Model 1: Decision Tree
Decision trees are a popular model, used in operations research, strategic planning, and machine learning. Each square above is called a node, and the more nodes you have, the more accurate your decision tree will be (generally). The last nodes of the decision tree, where a decision is made, are called the leaves of the tree. Decision trees are intuitive and easy to build but fall short when it comes to accuracy.
from sklearn.metrics import classification_report
from sklearn.tree import DecisionTreeClassifier
model1 = DecisionTreeClassifier(random_state=1)
model1.fit(X_train, y_train)
y_pred1 = model1.predict(X_test)
print(classification_report(y_test, y_pred1))
Model 2: Random Forest
Random forests are an ensemble learning technique that builds off of decision trees. Random forests involve creating multiple decision trees using bootstrapped datasets of the original data and randomly selecting a subset of variables at each step of the decision tree. The model then selects the mode of all of the predictions of each decision tree. What’s the point of this? By relying on a “majority wins” model, it reduces the risk of error from an individual tree.

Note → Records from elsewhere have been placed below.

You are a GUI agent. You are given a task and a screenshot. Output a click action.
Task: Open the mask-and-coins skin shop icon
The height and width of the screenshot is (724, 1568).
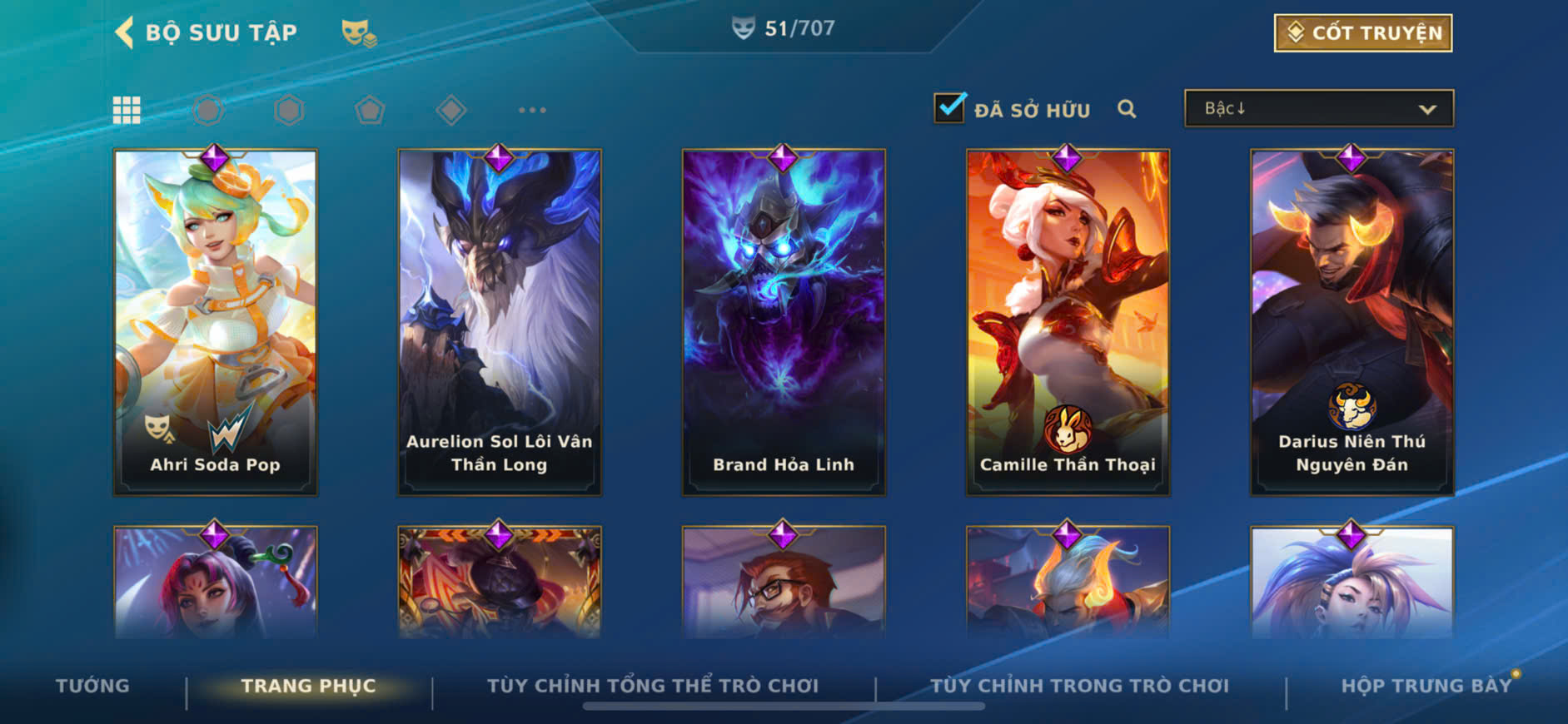tap(359, 33)
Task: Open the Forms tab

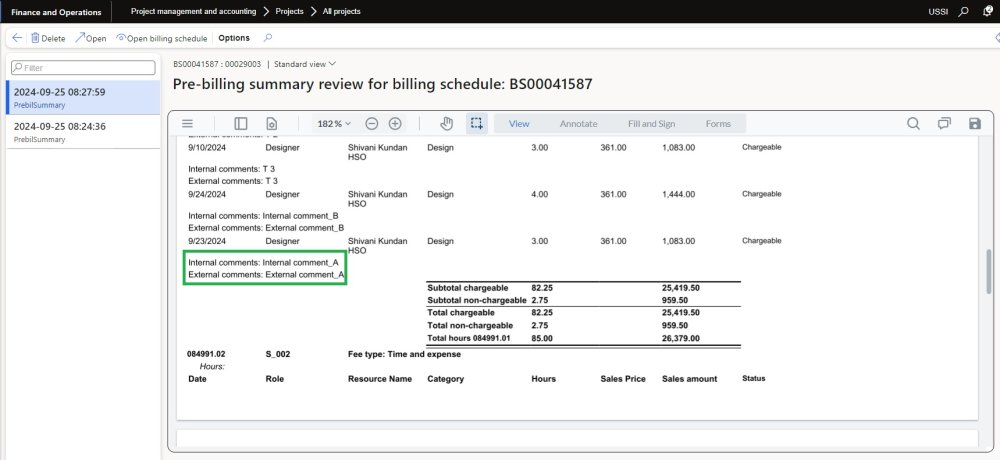Action: 718,123
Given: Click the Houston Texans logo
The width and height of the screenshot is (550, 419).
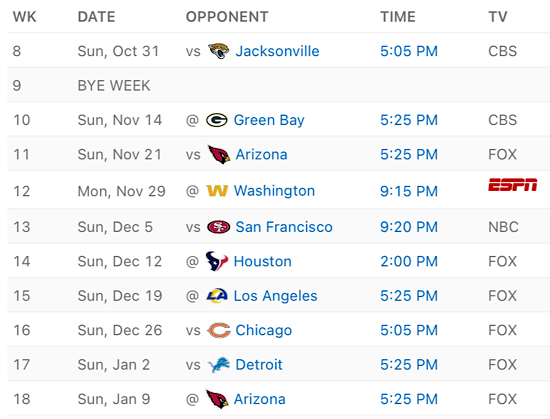Looking at the screenshot, I should [217, 261].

For example, if we created one decision tree, the third one, it would predict 0. But if we relied on the mode of all 4 decision trees, the predicted value would be 1. This is the power of random forests.
from sklearn.ensemble import RandomForestClassifier
model2 = RandomForestClassifier(random_state=1)
model2.fit(X_train, y_train)
y_pred2 = model2.predict(X_test)
print(classification_report(y_test, y_pred2))
Model 3: AdaBoost
The next three models are boosting algorithms that take weak learners and turn them into strong ones. I don’t want to get sidetracked and explain the differences between the three because it’s quite complicated and intricate. That being said, I’ll leave some resources where you can learn about AdaBoost, Gradient Boosting, and XGBoosting.
StatQuest: AdaBoost
StatQuest: Gradient Boost
StatQuest: XGBoost
from sklearn.ensemble import AdaBoostClassifier
model3 = AdaBoostClassifier(random_state=1)
model3.fit(X_train, y_train)
y_pred3 = model3.predict(X_test)
print(classification_report(y_test, y_pred3))
Model 4: Gradient Boosting
from sklearn.ensemble import GradientBoostingClassifier
model4 = GradientBoostingClassifier(random_state=1)
model4.fit(X_train, y_train)
y_pred4 = model4.predict(X_test)
print(classification_report(y_test, y_pred4))
Model 5: XGBoost
import xgboost as xgb
model5 = xgb.XGBClassifier(random_state=1)
model5.fit(X_train, y_train)
y_pred5 = model5.predict(X_test)
print(classification_report(y_test, y_pred5))
By comparing the five models, the random forest and XGBoost seems to yield the highest level of accuracy. However, since XGBoost has a better f1-score for predicting good quality wines (1), XGBoost appears to be the better model.
Feature Importance
Below, are graphed the feature importance based on the Random Forest model and the XGBoost model. While they slightly vary, the top 3 features are the same: alcohol, volatile acidity, and sulphates. If you look below the graphs, the dataset is split into good quality and bad quality to compare these variables in more detail.
Random Forest
feat_importances = pd.Series(model2.feature_importances_, index=X_features.columns)
feat_importances.nlargest(25).plot(kind='barh',figsize=(10,10))
XGBoost
feat_importances = pd.Series(model5.feature_importances_, index=X_features.columns)
feat_importances.nlargest(25).plot(kind='barh',figsize=(10,10))
Comparing the Top 4 Features
# Filtering df for only good quality
df_temp = df[df['goodquality']==1]
df_temp.describe()
# Filtering df for only bad quality
df_temp2 = df[df['goodquality']==0]
df_temp2.describe()
By looking into the details, we can see that good quality wines have higher levels of alcohol on average, have a lower volatile acidity on average, higher levels of sulphates on average, and higher levels of residual sugar on average.